■ EXERCISE DESCRIPTION: What is the number of lines below that contain the string "height"? Give it and nothing else.

Recorded data
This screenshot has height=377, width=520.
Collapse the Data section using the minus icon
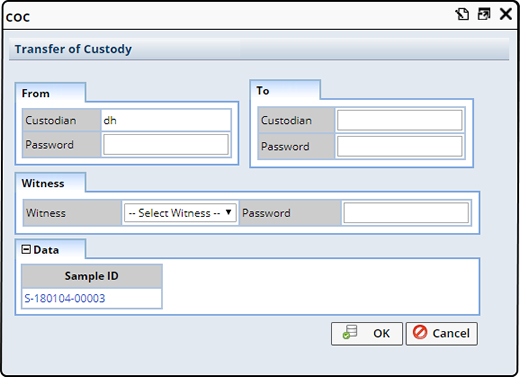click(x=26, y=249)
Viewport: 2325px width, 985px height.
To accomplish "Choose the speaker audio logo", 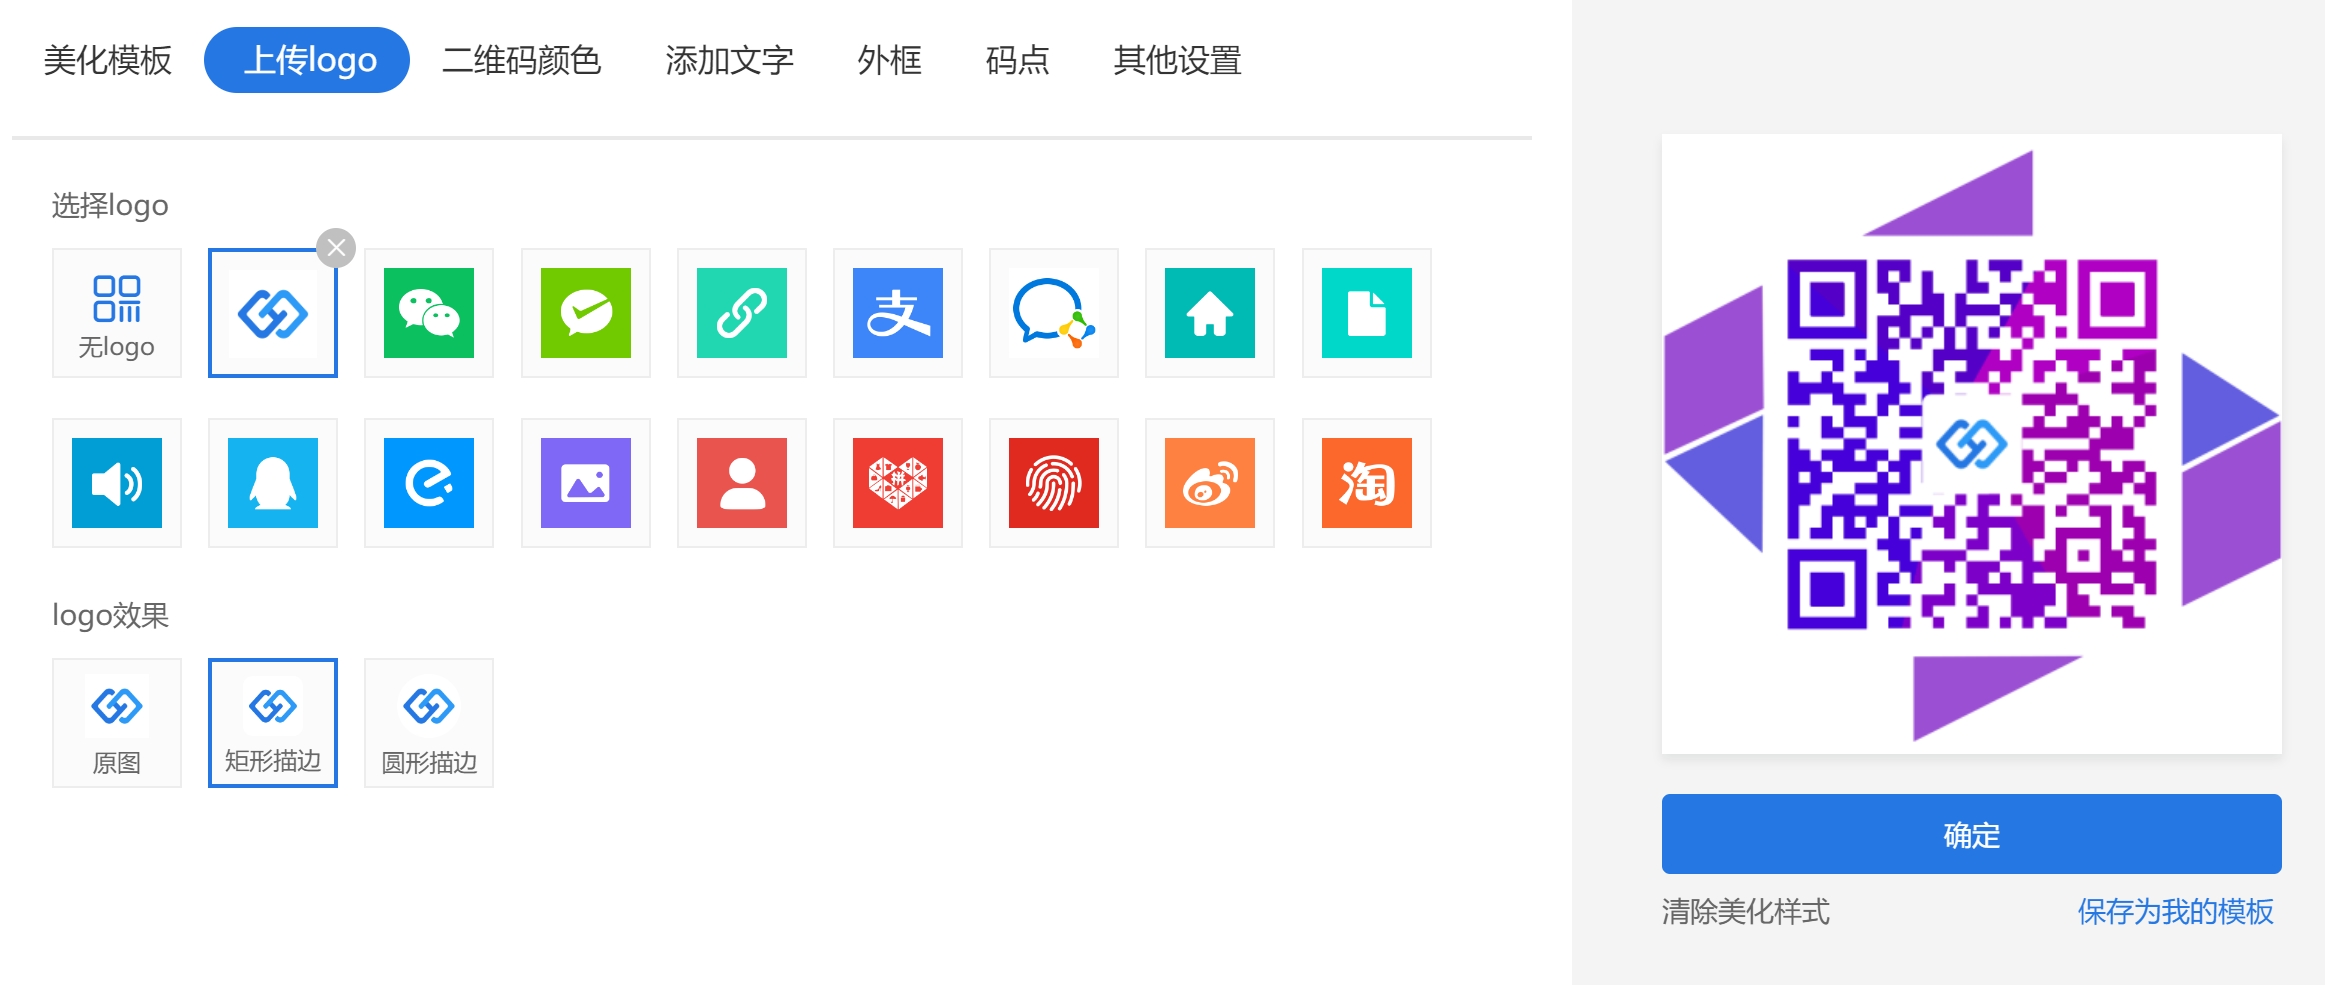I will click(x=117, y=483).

■ COMPLETED TASK: 2